BC Sees ‘Concerning’ Surge in COVID Cases Among School-Aged Kids

The return to classrooms has brought an increase in cases among children and teens, particularly in rural regions.

Moira Wyton 28 Sep

Moira Wyton is The Tyee’s health reporter. Follow her @moirawyton or reach her here. This reporting beat is made possible by the Local Journalism Initiative.

COVID-19 cases among school-aged children and teens have risen dramatically since schools reopened, new provincial modelling shows, particularly in regions of British Columbia where the adult vaccination rate is low.

Children nine to 11 tested positive for COVID-19 at a rate of nearly 30 per 100,000 last week, compared to about 19 per 100,000 before school began earlier this month.

The positive COVID-19 rate climbed from about 15 per 100,000 to 26 for kids five to eight in the same period.

Youth ages 12 to 17, who are eligible to be vaccinated, saw a temporary modest increase to about 15 per 100,000 after classes resumed. It had dropped back down to 12 as of last week.

In the last week, 1,086 children under 17 have been diagnosed with COVID-19, and five have been hospitalized.

Cases in all other age groups have declined or stabilized between five and 15 cases per 100,000 in the same time frame.

“We have seen an increase in numbers of children diagnosed in the past week compared to what we’ve seen over the course of the pandemic,” said provincial health officer Dr. Bonnie Henry today. “It is a concerning trend.”

The trend is most pronounced among children under 12 who cannot yet be vaccinated. Pfizer clinical trial data submitted to Health Canada shows strong protection for children five to 11 after two shots of a lower dosage of vaccine, which could mean children can begin to be vaccinated in the coming months.

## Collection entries
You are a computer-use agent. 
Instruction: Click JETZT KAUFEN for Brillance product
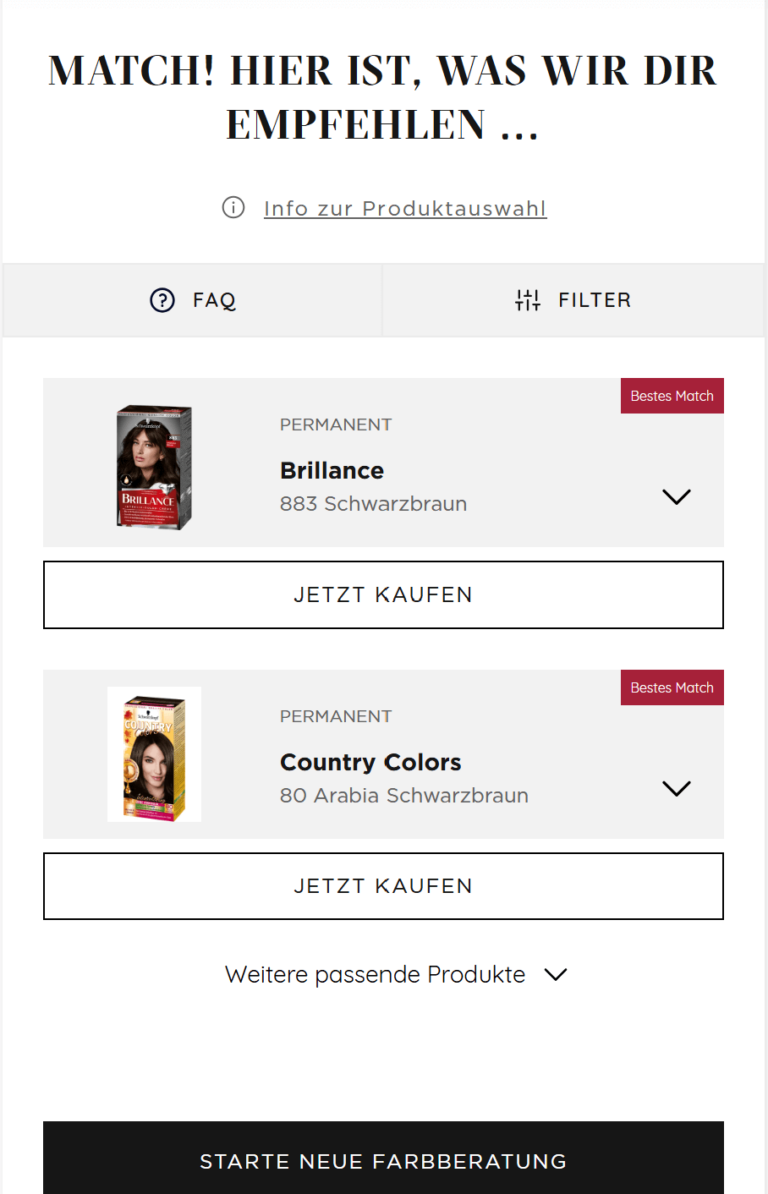pyautogui.click(x=383, y=594)
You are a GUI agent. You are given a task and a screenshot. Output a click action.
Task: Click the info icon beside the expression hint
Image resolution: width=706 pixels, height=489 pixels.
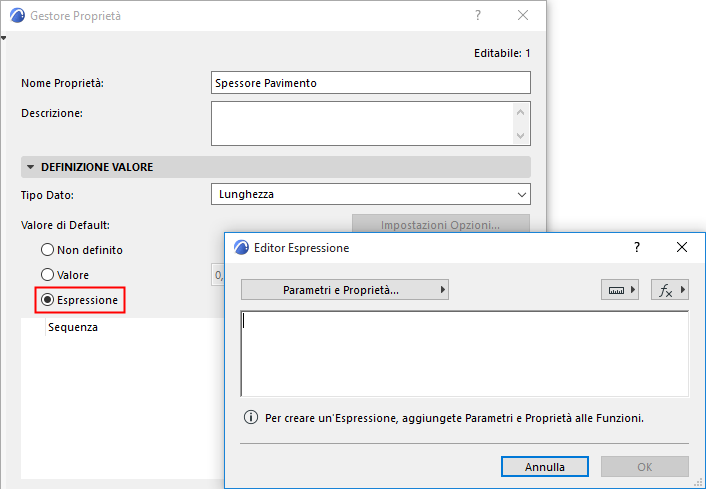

## Exercise
Decide whether each statement below agrees with the article on COVID-19 cases among school-aged kids, answering yes or no with the deciding words quoted from it. 1. Children nine to 11 tested positive at a rate of nearly 30 per 100,000 last week. 2. Five children under 17 died of COVID-19 in the last week. 3. The positive rate for youth ages 12 to 17 kept climbing after classes resumed.

## Exercise result
1. Yes: "Children nine to 11 tested positive for COVID-19 at a rate of nearly 30 per 100,000 last week"
2. No: "and five have been hospitalized."
3. No: "It had dropped back down to 12 as of last week."